**TASK STATEMENT**
The required answer is a copy of each line in the entries below that includes "computer".

**MATERIAL FOR THE TASK**
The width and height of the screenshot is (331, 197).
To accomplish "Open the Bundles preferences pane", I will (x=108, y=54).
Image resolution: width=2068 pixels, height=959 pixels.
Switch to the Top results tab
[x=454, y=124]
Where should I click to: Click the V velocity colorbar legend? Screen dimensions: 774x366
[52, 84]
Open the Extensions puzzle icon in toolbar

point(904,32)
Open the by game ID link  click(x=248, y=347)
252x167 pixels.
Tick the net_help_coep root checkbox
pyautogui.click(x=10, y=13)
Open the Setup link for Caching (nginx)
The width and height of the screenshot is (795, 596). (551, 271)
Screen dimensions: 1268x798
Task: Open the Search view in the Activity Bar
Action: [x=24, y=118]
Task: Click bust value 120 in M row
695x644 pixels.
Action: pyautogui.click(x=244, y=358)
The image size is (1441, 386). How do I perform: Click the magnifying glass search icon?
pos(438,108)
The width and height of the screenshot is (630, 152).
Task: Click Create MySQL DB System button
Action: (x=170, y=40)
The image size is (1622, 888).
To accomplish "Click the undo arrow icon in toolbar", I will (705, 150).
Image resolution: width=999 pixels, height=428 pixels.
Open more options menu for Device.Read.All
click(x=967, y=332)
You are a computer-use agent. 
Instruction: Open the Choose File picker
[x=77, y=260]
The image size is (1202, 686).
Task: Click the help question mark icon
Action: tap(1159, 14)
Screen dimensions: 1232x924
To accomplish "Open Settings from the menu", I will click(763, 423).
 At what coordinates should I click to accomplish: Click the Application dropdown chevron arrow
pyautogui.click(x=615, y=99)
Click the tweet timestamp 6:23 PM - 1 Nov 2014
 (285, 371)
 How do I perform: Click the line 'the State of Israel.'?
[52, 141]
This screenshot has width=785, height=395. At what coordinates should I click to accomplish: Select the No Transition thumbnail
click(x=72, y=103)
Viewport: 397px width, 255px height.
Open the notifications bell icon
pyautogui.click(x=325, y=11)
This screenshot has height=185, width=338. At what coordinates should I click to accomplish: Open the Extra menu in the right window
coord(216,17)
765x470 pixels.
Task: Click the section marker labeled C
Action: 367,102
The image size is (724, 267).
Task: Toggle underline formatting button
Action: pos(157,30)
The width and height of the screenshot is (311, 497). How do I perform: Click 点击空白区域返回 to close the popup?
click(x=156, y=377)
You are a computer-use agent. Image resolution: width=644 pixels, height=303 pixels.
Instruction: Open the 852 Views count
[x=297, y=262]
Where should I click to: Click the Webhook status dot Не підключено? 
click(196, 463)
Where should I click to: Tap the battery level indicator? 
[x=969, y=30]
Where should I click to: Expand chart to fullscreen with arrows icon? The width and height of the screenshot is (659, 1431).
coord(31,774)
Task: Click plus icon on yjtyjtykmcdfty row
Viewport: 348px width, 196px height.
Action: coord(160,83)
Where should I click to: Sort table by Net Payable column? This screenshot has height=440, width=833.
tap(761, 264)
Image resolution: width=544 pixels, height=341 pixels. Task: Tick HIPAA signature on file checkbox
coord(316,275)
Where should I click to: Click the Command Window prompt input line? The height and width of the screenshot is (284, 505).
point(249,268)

**REPLY TO THE TASK**
You are a computer-use agent. 
You are a computer-use agent. Image resolution: width=644 pixels, height=303 pixels.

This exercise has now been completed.